Все это было в таком соответствии с логическими обоснованиями Фрейда, что никто даже и не попытался выяснить, какими же на самом деле были довоенные матери. Они действительно были разочарованными, несостоявшимися. Но еще они были матерями солдат, которые не могли адаптироваться на войне. Матерями беспомощных, ни на что не способных послевоенных ребят были не независимые, образованные, работающие женщины, а те самые готовые на самопожертвование «мамочки», которые полностью зависели от мужа, мученицы домохозяйки.

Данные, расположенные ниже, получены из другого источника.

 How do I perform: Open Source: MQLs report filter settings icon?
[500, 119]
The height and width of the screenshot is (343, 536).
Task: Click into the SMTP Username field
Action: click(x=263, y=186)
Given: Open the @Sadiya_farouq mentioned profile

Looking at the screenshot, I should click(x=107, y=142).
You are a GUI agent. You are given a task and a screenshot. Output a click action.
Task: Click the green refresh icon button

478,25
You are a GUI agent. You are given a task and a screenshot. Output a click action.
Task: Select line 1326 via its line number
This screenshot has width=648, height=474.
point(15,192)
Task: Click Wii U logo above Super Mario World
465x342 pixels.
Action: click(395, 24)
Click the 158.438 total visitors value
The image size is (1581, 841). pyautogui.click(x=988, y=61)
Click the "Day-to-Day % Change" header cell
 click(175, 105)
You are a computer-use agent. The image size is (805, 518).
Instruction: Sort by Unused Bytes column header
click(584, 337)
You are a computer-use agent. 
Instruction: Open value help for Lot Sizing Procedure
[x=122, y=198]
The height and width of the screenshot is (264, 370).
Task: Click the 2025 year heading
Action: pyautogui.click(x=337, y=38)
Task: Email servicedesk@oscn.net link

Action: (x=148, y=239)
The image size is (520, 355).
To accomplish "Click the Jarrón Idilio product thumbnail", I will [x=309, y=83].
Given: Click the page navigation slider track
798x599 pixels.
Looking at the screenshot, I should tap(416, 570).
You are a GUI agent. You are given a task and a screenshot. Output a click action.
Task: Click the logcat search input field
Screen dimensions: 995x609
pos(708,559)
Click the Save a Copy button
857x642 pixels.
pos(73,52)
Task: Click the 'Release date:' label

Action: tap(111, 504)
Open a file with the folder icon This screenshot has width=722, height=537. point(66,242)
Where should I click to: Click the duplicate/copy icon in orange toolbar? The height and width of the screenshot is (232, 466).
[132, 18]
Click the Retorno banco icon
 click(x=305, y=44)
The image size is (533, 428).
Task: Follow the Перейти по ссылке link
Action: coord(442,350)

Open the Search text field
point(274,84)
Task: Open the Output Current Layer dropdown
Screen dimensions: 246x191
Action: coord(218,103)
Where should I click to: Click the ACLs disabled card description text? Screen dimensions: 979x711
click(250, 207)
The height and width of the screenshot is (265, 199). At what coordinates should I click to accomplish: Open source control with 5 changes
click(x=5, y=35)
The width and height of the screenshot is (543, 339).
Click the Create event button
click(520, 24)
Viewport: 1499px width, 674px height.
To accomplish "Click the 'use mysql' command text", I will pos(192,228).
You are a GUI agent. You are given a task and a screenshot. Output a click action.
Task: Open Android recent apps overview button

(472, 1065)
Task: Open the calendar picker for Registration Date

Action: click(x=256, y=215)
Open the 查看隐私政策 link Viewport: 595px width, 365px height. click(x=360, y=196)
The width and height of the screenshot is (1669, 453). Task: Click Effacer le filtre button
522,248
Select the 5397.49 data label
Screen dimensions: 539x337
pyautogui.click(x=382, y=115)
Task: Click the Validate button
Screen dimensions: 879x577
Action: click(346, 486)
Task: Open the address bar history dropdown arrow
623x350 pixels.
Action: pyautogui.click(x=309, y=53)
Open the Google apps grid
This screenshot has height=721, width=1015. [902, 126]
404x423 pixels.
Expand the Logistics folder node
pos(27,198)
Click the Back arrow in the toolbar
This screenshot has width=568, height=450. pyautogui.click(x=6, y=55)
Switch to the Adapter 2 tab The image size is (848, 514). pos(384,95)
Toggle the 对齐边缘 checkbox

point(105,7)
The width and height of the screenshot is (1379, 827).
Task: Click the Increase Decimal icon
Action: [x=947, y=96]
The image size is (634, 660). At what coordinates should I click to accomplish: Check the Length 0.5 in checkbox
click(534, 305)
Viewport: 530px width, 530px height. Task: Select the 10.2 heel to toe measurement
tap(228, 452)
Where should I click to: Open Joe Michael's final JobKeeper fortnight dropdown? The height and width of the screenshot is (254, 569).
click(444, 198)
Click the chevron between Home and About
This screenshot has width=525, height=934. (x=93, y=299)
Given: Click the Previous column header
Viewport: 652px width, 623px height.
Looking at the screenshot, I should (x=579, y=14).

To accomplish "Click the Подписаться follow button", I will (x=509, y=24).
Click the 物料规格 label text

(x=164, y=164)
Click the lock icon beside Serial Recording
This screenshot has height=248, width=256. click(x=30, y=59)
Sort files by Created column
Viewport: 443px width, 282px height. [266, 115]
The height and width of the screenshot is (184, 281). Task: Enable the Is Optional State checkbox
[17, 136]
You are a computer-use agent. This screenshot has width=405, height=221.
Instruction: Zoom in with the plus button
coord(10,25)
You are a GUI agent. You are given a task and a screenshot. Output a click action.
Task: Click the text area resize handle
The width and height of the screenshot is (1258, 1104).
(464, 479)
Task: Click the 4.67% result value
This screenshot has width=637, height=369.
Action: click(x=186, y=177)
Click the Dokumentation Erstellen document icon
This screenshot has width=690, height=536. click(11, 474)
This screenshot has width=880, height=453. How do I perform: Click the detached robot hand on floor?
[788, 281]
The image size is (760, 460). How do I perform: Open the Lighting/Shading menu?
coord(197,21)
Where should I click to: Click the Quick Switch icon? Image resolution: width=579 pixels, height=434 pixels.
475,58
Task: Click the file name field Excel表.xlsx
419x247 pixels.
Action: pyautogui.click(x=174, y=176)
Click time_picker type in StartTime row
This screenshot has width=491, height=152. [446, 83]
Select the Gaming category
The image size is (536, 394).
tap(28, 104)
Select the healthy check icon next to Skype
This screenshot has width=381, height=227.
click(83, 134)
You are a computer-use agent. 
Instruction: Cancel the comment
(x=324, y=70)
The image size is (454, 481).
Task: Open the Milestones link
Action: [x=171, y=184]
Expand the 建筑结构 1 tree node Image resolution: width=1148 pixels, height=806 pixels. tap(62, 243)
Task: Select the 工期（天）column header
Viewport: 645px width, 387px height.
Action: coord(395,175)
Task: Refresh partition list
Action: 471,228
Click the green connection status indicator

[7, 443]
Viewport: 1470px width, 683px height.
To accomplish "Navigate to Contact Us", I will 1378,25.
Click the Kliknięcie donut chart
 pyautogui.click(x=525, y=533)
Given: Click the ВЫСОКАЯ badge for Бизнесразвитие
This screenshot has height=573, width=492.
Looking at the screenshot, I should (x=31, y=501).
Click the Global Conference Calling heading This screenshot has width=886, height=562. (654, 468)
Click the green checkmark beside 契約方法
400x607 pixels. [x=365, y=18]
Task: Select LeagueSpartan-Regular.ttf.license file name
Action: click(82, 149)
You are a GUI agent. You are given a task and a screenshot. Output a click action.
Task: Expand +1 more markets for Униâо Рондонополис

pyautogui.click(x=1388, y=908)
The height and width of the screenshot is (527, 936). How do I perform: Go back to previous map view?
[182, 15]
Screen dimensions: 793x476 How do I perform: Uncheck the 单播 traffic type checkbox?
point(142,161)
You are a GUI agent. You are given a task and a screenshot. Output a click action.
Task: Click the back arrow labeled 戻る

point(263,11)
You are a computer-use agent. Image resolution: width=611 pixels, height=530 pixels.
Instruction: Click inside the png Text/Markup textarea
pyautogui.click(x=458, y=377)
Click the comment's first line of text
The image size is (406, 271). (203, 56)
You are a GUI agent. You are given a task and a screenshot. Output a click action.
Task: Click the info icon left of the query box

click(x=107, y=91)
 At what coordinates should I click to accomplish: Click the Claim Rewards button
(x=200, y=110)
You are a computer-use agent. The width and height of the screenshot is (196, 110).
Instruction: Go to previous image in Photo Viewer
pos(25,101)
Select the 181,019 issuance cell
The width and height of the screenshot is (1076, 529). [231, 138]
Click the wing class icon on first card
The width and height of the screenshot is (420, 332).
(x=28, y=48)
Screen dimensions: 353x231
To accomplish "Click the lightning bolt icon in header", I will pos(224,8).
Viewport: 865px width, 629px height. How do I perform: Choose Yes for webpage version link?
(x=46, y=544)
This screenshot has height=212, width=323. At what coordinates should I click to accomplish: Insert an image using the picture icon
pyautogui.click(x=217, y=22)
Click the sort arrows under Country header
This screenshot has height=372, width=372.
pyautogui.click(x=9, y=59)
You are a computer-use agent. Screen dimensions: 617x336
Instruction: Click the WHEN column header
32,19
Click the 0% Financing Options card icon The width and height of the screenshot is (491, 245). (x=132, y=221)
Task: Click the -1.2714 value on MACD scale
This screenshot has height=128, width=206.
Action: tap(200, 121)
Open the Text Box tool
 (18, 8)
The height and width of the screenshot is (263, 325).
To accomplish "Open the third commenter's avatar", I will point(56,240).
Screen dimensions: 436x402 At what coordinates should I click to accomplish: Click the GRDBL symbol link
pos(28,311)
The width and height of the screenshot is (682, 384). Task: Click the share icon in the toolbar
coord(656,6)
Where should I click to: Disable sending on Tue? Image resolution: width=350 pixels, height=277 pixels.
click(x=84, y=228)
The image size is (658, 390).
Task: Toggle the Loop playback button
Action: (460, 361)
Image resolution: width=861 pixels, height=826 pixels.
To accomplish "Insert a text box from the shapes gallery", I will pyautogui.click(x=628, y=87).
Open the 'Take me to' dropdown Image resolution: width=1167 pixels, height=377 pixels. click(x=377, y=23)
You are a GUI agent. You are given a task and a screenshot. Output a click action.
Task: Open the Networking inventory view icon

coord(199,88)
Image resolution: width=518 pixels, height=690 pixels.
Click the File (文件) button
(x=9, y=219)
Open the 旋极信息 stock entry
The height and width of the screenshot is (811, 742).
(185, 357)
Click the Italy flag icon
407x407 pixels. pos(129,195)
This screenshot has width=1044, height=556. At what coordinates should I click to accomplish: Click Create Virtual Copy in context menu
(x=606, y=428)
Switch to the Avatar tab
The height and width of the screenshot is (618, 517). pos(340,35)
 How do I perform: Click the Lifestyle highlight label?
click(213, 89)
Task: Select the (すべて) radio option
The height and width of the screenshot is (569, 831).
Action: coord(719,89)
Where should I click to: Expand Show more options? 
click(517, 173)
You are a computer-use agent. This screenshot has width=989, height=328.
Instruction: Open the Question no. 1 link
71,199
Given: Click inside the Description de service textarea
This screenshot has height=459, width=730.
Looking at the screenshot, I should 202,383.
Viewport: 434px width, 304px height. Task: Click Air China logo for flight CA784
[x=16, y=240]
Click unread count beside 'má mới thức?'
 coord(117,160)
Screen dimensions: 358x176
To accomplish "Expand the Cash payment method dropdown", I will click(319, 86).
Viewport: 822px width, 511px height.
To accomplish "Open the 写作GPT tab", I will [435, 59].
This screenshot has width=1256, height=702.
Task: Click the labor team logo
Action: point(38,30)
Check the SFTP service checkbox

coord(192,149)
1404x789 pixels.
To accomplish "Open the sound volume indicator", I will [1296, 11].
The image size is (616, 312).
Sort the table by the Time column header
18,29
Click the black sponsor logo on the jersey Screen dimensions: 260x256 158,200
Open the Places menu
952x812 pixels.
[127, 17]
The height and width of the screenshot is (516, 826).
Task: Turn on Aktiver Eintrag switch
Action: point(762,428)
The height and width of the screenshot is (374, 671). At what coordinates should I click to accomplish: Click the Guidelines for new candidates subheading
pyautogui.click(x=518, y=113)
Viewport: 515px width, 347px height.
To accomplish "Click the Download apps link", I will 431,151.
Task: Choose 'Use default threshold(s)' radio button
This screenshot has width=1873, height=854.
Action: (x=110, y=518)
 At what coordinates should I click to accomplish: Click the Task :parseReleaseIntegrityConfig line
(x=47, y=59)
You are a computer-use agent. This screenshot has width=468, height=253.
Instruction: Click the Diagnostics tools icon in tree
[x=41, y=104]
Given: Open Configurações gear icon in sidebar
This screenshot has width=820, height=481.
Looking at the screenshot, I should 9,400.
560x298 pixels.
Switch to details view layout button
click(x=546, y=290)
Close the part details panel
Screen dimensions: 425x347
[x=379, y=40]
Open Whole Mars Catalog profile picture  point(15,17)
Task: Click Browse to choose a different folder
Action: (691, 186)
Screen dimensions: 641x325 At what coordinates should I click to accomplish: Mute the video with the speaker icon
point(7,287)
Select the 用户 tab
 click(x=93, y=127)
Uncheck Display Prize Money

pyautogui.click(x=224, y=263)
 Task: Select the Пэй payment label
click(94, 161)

В 1940 году работало менее четверти американок, и в большинстве своем это были незамужние женщины. Очень мало, всего два с половиной процента всех матерей, были «женщинами, делавшими себе карьеру». Матери солдат, которым в 1940 году исполнилось 18–30 лет, родились в девятнадцатом веке или в начале девятисотых годов и выросли еще до того, как американские женщины в двадцатые годы завоевали себе право голоса, получили независимость, свободу в сексе, возможность получать образование и делать карьеру. По большому счету, эти «мамочки» не только сами не были феминистками, но и не пользовались правами, завоеванными феминистским движением. Они были обычными американками, которые жили традиционной жизнью женщины, — они были только домохозяйками и матерями. Разве образование, мечты о карьере и независимость превратили этих «мамочек» в разочарованных людей, которые скрывали свое разочарование, целиком посвящая себя детям? Даже книга, которая помогла утвердиться мифу о женском предназначении, «Сыновья своих матерей» Эдварда Стрэкера, подтверждает тот факт, что «мамочки» не были ни феминистками, ни женщинами, стремящимися сделать карьеру, они даже не использовали то образование, которое некоторые из них получили. Они жили ради своих детей, у них не было других интересов, помимо дома, семьи, детей или заботы о своей собственной внешности. Строго говоря, они соответствовали образу, распространяемому загадкой женственности.